My question is this: is there a way to avoid the bothersome saving
and restoring of STDOUT. I naively thought that one could do so
by localizing *STDOUT. IOW, replace the LOOK_HERE block with:
{
local *STDOUT;
open STDOUT, '>&', $out or die $!;
{
open my $pipe, '|-', '/usr/bin/sort', '-n' or die $!;
print $pipe int( rand( ~0 ) ), "\n" for 1..1_000_000;
}
}
Very nice, except it doesn't work. Now the output /usr/bin/sort
(which, incidentally, in this example happens to be pretty big)
goes to the terminal. BTW, this same thing happens if instead of
redirecting STDOUT by duplicating the write-handle $out, I simply
re-open STDOUT like this:
{
local *STDOUT;
open STDOUT, '>', 'somefile' or die $!;
{
open my $pipe, '|-', '/usr/bin/sort', '-n' or die $!;
print $pipe int( rand( ~0 ) ), "\n" for 1..1_000_000;
}
}
Ditto if instead I select $out before execution of the sort command.
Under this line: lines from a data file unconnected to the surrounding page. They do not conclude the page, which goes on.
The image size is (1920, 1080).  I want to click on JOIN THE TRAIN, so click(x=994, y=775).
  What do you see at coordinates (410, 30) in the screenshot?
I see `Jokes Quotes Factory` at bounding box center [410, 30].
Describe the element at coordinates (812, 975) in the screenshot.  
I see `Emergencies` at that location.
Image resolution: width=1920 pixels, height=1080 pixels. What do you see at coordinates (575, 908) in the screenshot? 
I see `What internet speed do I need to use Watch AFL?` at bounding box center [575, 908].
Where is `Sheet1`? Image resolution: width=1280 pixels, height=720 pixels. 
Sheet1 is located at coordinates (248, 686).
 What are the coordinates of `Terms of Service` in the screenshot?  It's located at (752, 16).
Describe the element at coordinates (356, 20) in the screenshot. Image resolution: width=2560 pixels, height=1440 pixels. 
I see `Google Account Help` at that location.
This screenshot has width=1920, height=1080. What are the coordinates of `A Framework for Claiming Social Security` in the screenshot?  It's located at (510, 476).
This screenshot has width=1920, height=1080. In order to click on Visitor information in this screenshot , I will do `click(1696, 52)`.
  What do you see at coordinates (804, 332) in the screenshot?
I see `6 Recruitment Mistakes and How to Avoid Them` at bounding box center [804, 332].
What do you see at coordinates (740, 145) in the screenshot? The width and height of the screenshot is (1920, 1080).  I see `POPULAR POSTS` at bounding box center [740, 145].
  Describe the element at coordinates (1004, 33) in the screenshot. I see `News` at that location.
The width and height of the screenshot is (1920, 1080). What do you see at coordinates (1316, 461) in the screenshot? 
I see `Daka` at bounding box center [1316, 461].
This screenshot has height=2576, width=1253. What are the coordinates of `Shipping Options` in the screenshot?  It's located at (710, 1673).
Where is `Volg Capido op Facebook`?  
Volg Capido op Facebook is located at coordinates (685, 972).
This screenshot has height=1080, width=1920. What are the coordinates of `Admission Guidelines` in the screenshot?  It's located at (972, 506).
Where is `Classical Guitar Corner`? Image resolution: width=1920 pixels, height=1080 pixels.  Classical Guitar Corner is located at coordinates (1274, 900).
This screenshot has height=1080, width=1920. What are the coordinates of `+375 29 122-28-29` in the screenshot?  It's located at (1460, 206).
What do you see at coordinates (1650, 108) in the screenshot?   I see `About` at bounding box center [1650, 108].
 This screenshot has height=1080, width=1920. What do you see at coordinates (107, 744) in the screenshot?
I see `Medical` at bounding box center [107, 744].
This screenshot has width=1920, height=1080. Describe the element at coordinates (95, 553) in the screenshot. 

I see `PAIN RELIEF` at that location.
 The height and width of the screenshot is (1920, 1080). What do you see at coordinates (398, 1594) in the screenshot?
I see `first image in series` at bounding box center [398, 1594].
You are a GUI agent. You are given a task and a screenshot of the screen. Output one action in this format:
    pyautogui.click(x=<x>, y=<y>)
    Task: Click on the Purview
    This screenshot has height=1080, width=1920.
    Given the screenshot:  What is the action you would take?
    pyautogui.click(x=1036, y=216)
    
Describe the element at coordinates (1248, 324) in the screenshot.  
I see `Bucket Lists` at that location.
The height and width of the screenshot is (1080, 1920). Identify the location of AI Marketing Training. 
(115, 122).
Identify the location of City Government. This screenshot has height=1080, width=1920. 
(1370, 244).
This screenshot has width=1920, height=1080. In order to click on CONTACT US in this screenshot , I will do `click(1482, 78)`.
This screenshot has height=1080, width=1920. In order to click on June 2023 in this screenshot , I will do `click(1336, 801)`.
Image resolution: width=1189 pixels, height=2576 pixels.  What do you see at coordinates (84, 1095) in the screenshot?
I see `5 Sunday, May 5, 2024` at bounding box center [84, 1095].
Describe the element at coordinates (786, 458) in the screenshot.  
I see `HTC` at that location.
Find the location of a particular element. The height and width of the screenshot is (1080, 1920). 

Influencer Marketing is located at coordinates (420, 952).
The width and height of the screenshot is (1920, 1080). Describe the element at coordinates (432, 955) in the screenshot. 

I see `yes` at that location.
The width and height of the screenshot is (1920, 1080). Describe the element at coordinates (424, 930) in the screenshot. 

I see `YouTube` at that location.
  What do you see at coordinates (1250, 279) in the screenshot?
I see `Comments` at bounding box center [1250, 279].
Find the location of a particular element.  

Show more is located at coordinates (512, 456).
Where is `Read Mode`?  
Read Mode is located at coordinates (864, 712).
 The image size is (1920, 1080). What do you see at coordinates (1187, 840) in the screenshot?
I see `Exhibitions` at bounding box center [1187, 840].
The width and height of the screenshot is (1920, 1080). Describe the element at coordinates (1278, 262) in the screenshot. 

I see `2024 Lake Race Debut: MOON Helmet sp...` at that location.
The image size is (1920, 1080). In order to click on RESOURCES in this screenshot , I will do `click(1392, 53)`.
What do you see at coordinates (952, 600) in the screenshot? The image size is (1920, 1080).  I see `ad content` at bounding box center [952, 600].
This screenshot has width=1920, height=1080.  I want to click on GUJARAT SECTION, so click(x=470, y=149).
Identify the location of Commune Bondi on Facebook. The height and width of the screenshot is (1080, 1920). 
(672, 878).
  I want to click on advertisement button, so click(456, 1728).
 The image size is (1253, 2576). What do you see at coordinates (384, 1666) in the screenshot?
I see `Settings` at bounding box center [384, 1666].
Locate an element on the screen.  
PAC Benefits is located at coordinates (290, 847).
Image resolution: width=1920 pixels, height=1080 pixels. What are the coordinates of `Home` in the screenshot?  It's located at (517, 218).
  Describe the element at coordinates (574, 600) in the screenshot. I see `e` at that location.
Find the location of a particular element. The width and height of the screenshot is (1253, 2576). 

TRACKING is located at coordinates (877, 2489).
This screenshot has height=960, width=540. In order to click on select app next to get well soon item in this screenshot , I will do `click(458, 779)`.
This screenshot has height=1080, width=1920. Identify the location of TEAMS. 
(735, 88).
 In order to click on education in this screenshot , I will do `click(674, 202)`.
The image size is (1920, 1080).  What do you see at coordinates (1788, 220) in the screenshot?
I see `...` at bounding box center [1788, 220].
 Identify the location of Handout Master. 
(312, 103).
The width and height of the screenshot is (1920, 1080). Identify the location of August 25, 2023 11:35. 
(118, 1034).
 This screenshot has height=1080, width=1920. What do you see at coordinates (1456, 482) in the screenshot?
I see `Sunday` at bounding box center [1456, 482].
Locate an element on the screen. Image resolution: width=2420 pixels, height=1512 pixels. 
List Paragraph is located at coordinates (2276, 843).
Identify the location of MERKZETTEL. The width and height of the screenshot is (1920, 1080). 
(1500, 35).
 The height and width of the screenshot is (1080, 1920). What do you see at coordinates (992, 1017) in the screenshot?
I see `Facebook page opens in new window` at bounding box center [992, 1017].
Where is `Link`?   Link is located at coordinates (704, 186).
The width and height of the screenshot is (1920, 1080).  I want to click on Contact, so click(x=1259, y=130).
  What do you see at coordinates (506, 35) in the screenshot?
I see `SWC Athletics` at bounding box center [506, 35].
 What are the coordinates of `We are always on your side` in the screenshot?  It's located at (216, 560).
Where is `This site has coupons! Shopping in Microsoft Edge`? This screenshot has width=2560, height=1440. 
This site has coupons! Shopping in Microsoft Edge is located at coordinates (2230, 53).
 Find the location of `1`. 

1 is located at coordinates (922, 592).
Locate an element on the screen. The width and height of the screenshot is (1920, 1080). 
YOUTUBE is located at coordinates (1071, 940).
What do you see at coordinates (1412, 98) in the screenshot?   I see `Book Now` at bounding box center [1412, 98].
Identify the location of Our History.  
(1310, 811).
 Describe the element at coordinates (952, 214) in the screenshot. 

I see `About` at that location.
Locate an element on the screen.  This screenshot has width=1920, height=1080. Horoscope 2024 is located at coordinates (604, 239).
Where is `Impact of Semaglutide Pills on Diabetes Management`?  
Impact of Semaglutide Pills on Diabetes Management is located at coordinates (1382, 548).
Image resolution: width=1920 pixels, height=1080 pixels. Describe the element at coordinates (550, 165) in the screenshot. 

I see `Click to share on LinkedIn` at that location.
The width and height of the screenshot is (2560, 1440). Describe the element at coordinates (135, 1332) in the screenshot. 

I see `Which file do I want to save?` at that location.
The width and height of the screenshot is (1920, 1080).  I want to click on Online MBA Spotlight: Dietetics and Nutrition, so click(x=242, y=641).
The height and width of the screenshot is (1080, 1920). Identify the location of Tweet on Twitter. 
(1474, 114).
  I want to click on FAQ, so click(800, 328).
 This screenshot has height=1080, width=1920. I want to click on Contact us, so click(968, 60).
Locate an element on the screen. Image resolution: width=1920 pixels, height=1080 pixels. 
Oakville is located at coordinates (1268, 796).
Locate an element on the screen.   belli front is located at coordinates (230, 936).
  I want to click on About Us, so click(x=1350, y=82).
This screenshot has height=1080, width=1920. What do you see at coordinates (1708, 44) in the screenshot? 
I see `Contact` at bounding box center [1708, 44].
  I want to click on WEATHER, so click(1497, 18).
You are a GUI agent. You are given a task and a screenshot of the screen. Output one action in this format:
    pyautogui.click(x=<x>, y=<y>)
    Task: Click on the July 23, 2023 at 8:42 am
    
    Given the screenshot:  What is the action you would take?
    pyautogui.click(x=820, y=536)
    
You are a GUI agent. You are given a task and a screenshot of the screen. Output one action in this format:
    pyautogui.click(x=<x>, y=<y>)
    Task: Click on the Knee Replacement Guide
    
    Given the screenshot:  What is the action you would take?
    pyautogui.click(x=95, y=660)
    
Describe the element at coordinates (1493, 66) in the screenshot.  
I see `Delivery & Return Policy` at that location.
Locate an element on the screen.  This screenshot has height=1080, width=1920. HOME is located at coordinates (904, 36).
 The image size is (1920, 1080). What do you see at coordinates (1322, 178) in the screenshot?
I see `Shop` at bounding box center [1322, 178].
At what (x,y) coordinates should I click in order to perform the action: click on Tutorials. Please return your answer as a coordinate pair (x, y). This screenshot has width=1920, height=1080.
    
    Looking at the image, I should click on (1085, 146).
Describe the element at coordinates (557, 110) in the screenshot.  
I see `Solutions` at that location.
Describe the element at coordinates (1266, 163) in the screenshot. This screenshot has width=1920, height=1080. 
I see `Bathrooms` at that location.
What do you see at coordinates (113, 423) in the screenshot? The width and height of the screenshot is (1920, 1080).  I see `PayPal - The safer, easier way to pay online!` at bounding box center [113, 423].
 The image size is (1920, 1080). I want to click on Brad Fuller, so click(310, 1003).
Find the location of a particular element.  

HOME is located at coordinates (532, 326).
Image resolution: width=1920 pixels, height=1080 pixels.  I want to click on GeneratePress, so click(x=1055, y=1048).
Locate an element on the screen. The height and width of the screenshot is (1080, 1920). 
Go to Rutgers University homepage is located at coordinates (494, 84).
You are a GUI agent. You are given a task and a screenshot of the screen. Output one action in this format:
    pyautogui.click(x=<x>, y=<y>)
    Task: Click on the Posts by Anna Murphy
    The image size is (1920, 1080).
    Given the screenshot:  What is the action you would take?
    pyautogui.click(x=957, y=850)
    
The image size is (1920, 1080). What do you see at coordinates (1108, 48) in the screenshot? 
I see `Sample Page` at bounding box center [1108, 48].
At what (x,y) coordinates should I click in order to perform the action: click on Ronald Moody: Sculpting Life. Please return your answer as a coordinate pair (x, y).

I suspect that the problem with these failed solutions has to do
with the implicit fork triggered by the '|-' mode in the call to
open. I.e., I'm guessing that the child process uses the default
STDOUT irrespective of the parent's maneuvers. But if this is the
case, then my confusion simply shifts to wondering how the first
approach could have worked at all!
Anyway, BTAIM, is there anyway to avoid the save/restore rigmarole?
TIA!
kj